Stored items
# # #

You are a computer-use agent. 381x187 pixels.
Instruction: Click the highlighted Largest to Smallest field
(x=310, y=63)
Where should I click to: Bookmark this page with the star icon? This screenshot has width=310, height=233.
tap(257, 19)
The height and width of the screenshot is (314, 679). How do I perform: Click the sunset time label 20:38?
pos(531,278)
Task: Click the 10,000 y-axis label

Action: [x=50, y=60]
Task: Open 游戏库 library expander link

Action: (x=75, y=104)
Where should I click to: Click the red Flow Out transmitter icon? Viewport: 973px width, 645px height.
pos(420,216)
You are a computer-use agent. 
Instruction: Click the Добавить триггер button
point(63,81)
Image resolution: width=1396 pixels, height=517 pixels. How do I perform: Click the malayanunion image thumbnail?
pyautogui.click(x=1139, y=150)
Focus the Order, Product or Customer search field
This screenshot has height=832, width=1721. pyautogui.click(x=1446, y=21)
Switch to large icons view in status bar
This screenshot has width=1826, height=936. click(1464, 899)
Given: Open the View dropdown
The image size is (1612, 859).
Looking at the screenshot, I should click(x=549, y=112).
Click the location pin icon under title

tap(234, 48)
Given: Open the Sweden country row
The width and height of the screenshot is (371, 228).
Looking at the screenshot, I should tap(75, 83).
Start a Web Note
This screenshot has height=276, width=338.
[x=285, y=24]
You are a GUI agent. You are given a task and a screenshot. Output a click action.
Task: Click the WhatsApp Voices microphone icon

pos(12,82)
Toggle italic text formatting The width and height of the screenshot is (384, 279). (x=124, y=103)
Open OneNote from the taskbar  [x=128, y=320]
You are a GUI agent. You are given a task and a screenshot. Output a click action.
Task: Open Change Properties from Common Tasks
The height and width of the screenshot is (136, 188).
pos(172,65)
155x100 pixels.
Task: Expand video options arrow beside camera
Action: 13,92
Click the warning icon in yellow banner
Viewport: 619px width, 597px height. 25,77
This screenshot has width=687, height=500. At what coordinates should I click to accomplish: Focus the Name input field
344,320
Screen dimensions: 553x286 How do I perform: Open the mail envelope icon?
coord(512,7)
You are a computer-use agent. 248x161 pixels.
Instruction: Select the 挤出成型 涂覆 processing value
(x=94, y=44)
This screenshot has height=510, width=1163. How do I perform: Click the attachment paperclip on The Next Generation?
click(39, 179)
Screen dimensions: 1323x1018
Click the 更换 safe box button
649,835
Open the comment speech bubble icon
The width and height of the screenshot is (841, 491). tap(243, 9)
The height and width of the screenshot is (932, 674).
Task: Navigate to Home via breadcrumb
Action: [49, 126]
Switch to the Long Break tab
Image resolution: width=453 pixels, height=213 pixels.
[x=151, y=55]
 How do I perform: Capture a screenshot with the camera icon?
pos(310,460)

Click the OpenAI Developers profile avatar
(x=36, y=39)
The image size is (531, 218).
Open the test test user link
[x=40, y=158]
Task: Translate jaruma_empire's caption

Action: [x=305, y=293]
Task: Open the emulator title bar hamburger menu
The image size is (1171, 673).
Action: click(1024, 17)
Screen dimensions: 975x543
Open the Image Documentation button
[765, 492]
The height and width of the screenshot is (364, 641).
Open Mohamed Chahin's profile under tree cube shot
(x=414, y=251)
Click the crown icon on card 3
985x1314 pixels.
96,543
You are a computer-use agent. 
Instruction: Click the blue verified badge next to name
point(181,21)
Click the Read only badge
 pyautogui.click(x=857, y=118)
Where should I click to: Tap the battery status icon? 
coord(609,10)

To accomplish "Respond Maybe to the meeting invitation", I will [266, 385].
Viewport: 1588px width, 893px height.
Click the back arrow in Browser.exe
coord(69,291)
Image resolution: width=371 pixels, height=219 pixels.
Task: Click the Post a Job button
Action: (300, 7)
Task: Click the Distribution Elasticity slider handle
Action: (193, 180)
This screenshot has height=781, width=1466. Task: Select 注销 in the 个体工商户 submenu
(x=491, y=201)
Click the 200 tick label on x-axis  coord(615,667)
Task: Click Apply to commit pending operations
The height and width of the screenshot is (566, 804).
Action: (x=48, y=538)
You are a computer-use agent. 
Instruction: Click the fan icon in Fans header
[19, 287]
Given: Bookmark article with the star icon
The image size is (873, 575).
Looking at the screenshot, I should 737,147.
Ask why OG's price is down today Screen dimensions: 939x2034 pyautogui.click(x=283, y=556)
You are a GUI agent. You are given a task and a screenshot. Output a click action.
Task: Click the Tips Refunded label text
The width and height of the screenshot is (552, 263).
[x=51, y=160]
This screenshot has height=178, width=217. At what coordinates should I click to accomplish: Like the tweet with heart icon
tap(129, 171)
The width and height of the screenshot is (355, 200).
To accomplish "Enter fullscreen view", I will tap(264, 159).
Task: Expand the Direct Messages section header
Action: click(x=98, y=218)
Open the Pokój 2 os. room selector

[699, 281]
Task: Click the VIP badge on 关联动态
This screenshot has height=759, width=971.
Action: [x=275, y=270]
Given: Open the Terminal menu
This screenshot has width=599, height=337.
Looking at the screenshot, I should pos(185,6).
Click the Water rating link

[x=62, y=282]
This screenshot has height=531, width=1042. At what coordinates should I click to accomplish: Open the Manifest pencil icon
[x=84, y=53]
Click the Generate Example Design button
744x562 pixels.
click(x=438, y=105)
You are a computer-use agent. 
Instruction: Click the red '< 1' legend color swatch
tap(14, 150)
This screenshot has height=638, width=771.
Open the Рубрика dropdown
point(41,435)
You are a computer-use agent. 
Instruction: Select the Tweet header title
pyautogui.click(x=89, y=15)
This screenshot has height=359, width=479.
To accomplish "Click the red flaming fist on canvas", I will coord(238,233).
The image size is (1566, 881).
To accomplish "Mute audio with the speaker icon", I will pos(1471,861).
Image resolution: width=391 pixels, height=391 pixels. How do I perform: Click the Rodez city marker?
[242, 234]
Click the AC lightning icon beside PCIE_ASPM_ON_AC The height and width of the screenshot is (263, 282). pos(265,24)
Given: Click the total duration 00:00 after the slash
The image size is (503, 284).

# # #

Whenever a line in the entries holds the word "from", copy that line.

Answer space:
Open OneNote from the taskbar  [x=128, y=320]
Task: Open Change Properties from Common Tasks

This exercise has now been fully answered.